> **Work instructions**
Copy every line of the listing below word for word, leaving out the pictures.

************

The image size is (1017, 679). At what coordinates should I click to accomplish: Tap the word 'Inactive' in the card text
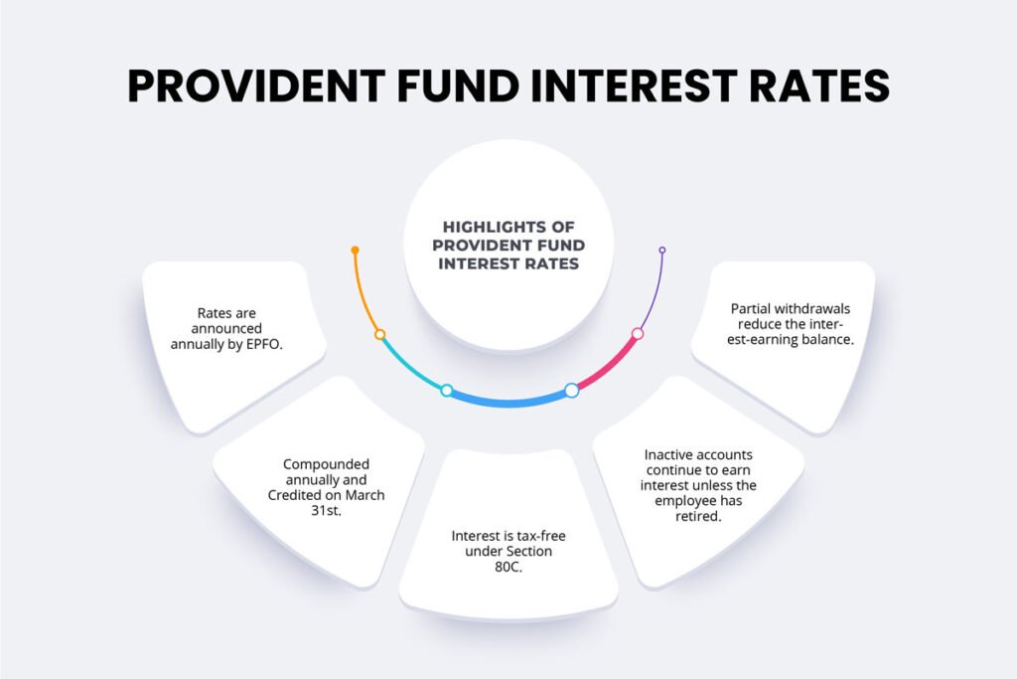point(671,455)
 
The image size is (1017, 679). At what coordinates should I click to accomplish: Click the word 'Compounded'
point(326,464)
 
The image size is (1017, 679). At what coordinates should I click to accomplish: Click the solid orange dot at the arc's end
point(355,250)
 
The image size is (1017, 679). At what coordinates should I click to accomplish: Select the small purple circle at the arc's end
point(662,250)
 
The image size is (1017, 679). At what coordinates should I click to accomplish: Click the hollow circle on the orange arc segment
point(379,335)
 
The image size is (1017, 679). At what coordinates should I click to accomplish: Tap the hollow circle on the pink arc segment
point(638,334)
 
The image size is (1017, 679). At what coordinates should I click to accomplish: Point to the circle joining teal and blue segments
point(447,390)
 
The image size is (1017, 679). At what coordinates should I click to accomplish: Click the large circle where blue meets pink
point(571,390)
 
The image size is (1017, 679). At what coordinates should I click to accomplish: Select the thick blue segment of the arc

************

> **Response to the task**
The image size is (1017, 679). At what coordinates should I click to accomplish: Tap the word 'Inactive' in the card text
point(671,455)
 
The image size is (1017, 679). At what coordinates should I click to accomplish: Click the word 'Compounded'
point(326,464)
 
The image size is (1017, 679). At what coordinates should I click to accomplish: Click the solid orange dot at the arc's end
point(355,250)
 
The image size is (1017, 679). At what coordinates should I click to accomplish: Select the small purple circle at the arc's end
point(662,250)
 
The image size is (1017, 679). At what coordinates should I click to accomplish: Click the hollow circle on the orange arc segment
point(379,335)
 
The image size is (1017, 679). At what coordinates should I click to accomplish: Tap the hollow circle on the pink arc segment
point(638,334)
 
The image size is (1017, 679). At what coordinates should I click to accomplish: Point to the circle joining teal and blue segments
point(447,390)
 
The image size is (1017, 679). At what coordinates should I click to accomplish: Click the large circle where blue meets pink
point(571,390)
 
The image size is (1017, 679). At what coordinates should I click to accomplish: Select the thick blue segment of the arc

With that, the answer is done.